(Information shown)
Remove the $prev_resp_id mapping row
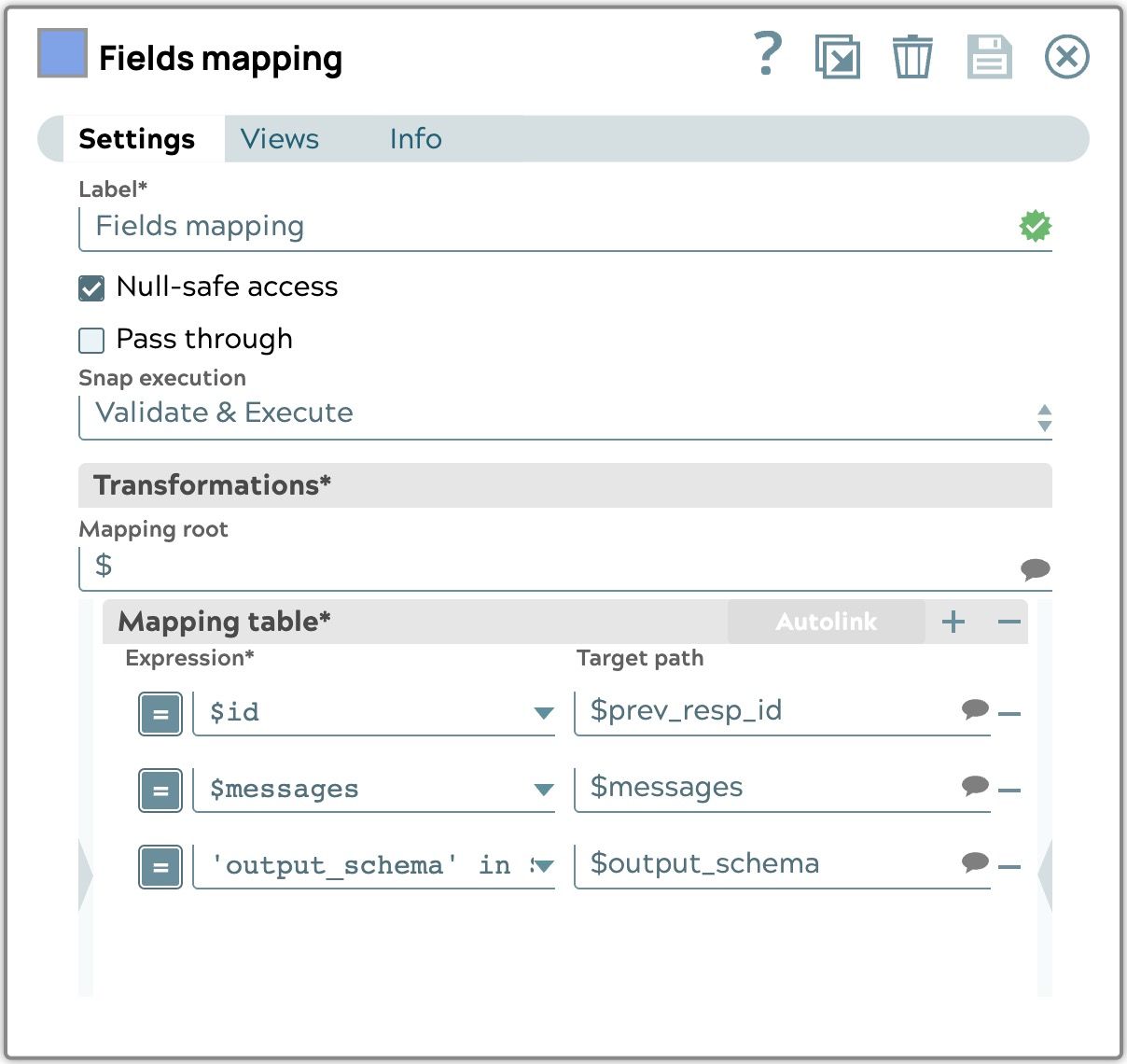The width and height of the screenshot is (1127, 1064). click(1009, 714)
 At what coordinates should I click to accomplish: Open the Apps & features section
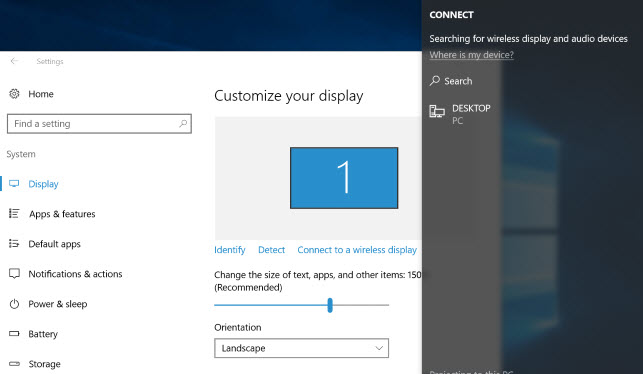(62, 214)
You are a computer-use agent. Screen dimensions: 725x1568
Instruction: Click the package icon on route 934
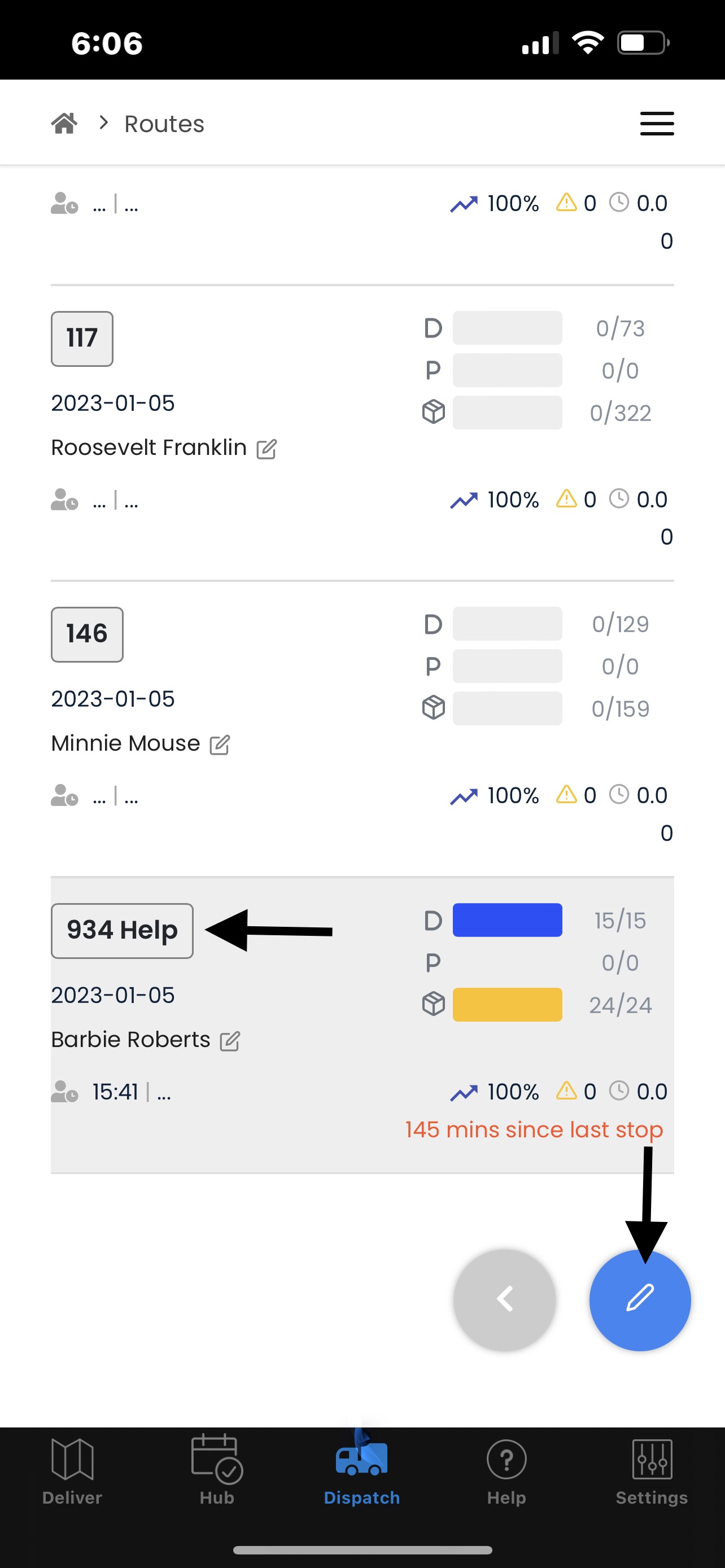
(End Information shown)
== Brief ==
Without the pictures, repeat the entries above line by line, from the first through the one that contains "You are a computer-use", both ends included.

== Reply ==
Remove the $prev_resp_id mapping row
The width and height of the screenshot is (1127, 1064). click(1009, 714)
 At what coordinates should I click to accomplish: Open the Apps & features section
(62, 214)
You are a computer-use agent. Screen dimensions: 725x1568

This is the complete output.